Voici le point central du livre. Comment expliquer les décisions prises par les dirigeants nazis ? On sait aujourd'hui que les services secrets du Reich étaient au courant de la date, mais aussi du lieu du débarquement. Pourquoi ne pas avoir pris les mesures qui s'imposaient ? C'est que, jusqu'à la fin, Hitler n'y a pas cru. Pour lui, l'opération d'envergure aurait lieu dans le nord. La Normandie ne pouvait être qu'un leurre, une diversion. Jusqu'à la fin, il restera sur sa position. Même lorsque les troupes auront posé le pied sur le sol français.

Ils arrivent ! Le Débarquement vécu du côté allemand

Le résultat : des forces allemandes dérisoires, en sous nombre, mal équipés et loin d'être préparées à ce qui les attend. Une aviation comptant 314 appareils, pour près de 15 000 côté alliés, dont un tiers de bombardiers. Malgré les supplications sans fin de Rommel, jamais les plages ne recevront les fortifications nécessaires. Comble de la malchance, le jour même du débarquement, les principaux chefs de corps étaient conviés à Rennes pour un exercice intitulé... « débarquement aérien »... Ainsi l'armée allemande verra sa chaçne de commandement brisée pendant une bonne partie de la bataille. Et Carell de conclure : « La Wehrmacht, elle avait été réduite à merci dans les épuisantes batailles de matériel du front de l'Ouest, ou les meurtrières campagnes de Russie. Sa défaite était inévitable. »

# [ENTRÉES FOURNIES]
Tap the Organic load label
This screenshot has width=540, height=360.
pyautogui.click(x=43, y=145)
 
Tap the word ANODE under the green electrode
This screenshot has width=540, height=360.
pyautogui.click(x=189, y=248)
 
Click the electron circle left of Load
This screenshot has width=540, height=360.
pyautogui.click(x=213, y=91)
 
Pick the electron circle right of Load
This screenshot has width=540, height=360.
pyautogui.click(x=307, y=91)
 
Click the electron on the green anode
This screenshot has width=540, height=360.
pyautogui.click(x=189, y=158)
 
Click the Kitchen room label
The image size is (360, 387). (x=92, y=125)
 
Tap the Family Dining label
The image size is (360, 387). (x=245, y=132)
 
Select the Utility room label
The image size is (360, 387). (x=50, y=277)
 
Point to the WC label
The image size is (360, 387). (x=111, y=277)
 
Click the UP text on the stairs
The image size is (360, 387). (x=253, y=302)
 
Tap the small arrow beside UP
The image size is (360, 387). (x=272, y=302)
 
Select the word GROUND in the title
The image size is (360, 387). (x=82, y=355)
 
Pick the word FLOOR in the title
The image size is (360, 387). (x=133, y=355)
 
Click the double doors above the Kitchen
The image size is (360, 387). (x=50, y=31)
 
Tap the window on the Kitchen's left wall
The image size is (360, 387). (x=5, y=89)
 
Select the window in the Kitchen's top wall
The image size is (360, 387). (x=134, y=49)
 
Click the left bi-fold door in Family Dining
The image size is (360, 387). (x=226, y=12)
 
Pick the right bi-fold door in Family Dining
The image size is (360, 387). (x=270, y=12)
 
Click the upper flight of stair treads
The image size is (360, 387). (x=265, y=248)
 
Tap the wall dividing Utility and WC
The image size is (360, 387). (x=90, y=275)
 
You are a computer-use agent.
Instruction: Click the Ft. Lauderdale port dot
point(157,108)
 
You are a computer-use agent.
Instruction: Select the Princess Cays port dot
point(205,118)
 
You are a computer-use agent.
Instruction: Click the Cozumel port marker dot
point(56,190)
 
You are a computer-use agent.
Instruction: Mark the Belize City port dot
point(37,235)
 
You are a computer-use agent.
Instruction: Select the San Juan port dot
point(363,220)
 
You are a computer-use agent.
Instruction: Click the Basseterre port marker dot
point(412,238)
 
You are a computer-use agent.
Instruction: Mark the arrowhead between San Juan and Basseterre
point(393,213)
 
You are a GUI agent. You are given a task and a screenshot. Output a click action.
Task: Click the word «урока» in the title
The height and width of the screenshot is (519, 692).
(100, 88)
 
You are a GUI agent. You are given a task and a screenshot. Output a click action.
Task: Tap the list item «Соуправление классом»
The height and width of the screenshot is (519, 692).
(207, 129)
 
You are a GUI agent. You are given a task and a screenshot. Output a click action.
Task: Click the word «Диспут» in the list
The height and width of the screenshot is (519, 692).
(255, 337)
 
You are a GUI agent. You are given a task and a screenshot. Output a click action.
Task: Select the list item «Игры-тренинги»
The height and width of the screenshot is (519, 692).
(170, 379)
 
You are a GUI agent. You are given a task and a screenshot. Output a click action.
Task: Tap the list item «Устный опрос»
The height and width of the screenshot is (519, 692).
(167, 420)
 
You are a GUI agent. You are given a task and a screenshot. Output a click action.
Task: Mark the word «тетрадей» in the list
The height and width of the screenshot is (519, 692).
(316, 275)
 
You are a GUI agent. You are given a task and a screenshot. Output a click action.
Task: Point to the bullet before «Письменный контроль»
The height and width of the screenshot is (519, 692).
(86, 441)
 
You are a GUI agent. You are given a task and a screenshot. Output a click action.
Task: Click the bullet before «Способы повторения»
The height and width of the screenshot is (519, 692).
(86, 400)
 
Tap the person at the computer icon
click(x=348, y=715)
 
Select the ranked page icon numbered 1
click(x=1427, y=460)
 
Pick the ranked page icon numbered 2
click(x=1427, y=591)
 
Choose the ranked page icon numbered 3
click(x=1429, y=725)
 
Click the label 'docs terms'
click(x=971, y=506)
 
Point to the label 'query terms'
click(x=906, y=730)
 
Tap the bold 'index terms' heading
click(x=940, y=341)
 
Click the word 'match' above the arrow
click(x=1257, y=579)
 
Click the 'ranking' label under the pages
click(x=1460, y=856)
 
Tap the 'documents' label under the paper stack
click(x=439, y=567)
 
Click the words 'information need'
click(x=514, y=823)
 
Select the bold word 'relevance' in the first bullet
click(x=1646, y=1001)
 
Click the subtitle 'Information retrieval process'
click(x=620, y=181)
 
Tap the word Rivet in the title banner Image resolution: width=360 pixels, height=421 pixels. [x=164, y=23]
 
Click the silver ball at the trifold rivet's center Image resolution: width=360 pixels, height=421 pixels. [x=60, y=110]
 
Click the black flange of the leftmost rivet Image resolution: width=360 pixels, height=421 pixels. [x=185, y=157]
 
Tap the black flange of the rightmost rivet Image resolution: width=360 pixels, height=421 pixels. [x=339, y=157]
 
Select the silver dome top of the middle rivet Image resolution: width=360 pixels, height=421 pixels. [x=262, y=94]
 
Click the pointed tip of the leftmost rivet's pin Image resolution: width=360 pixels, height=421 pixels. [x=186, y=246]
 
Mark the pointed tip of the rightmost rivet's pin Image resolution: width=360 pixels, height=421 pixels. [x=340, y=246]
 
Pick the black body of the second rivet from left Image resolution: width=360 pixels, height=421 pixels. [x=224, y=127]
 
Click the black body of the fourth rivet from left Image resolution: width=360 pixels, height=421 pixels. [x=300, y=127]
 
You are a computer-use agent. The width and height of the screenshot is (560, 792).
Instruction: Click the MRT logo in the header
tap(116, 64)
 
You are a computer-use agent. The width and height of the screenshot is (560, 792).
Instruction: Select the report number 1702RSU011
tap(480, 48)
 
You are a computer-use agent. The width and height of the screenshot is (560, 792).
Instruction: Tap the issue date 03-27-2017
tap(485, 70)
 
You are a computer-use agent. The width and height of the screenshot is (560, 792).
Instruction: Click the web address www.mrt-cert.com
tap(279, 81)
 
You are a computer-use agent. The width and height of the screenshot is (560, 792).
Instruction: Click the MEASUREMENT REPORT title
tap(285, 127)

# [CONSIGNE]
Répondez à partir du texte sur le Débarquement :
1. D'après Hitler, où devait avoir lieu l'opération d'envergure ?
2. Combien d'appareils comptait l'aviation allemande ?
3. Dans quelle ville les principaux chefs de corps étaient-ils conviés le jour du débarquement ?
Les entrées n'ont aucun lien avec le texte sur le Débarquement.

# [RÉPONSE]
1. Dans le nord.
2. 314 appareils.
3. À Rennes.